### ARTICLE
>> begin

Re: [PATCH] mm: use correct VMA flags when freeing page-tables

Nadav Amit <nadav.amit@xxxxxxxxx> · Fri, 22 Oct 2021 08:37:08 -0700

> On Oct 21, 2021, at 8:06 PM, Andrew Morton <akpm@xxxxxxxxxxxxxxxxxxxx> wrote:
> 
> On Thu, 21 Oct 2021 05:23:22 -0700 Nadav Amit <nadav.amit@xxxxxxxxx> wrote:
> 
>> From: Nadav Amit <namit@xxxxxxxxxx>
>> 
>> Consistent use of the mmu_gather interface requires a call to
>> tlb_start_vma() and tlb_end_vma() for each VMA. free_pgtables() does not
>> follow this pattern.
>> 
>> Certain architectures need tlb_start_vma() to be called in order for
>> tlb_update_vma_flags() to update the VMA flags (tlb->vma_exec and
>> tlb->vma_huge), which are later used for the proper TLB flush to be
>> issued. Since tlb_start_vma() is not called, this can lead to the wrong
>> VMA flags being used when the flush is performed.
>> 
>> Specifically, the munmap syscall would call unmap_region(), which unmaps
>> the VMAs and then frees the page-tables. A flush is needed after
>> the page-tables are removed to prevent page-walk caches from holding
>> stale entries, but this flush would use the flags of the VMA flags of
>> the last VMA that was flushed. This does not appear to be right.
> 
> Any thoughts on what the worst-case end-user cisible effects of this
> would be?
> 
> Again, I'm wondering about the desirability of a -stable backport.

This issue is not relevant for x86, which I am most familiar with, hence my
limited understanding of the impact on specific architectures.

In general, a TLB flush is needed after the page-tables are released
(in contrast to PTE removal) to prevent a speculative page-walk that might
access IO pages or install bogus entries. Such speculative page-walks have
been reported (on x86) as causing a machine-check. [1]

If a certain architecture has different page-walk caches for executable and
non-executable pages (i.e., different page-walk caches for iTLB and dTLB) or
for different page sizes, it might not perform the necessary TLB flush on the
proper TLB.

Looking at the code, we can see MIPS’s flow of:

tlb_flush()
->flush_tlb_range()
->local_flush_tlb_page()
->flush_micro_tlb_vm()

which calls flush_micro_tlb() only if (vma->vm_flags & VM_EXEC). So
MIPS cares about the VM_EXEC. Yet, it is not certain MIPS might be
affected.

For an architecture to be affected it needs to have all the following
properties:

1. Be able to experience hardware failure/exceptions on speculative
   page-walks.

2. Have separate page-walk caches for exec/data or huge/small pages.

3. Flush the TLBs based on VM_EXEC and VM_HUGETLB.

>From the code, MIPS has the 3rd property and presumably the 2nd, but it is
not certain it has the 1st.

I did not mark it as stable, since I am not sure such an architecture
exists.

[1] https://lore.kernel.org/lkml/tip-b956575bed91ecfb136a8300742ecbbf451471ab@xxxxxxxxxxxxxx/

>> end

(Entries on where items appear)

>> begin

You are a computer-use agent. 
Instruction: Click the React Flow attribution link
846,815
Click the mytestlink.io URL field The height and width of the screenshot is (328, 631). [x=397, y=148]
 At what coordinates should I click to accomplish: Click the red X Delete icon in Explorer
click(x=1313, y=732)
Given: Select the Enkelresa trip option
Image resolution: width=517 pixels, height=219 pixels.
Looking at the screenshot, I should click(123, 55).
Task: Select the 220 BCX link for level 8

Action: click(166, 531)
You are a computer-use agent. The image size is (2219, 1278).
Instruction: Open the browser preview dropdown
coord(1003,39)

>> end

### EXERCISE TASKS
[a] In the patch discussion about VMA flags, rewrite the passage between "If a certain" and "->flush_micro_tlb_vm()", inclusive, changing "page-walk caches" to "paging-structure caches" throughout.
[b] According to the patch discussion, which properties must an architecture have, all together, to be affected by the issue?

### OUTPUTS FOR THE TASKS
[a]
If a certain architecture has different paging-structure caches for executable and
non-executable pages (i.e., different paging-structure caches for iTLB and dTLB) or
for different page sizes, it might not perform the necessary TLB flush on the
proper TLB.

Looking at the code, we can see MIPS’s flow of:

tlb_flush()
->flush_tlb_range()
->local_flush_tlb_page()
->flush_micro_tlb_vm()

[b]
1. Be able to experience hardware failure/exceptions on speculative page-walks.
2. Have separate page-walk caches for exec/data or huge/small pages.
3. Flush the TLBs based on VM_EXEC and VM_HUGETLB.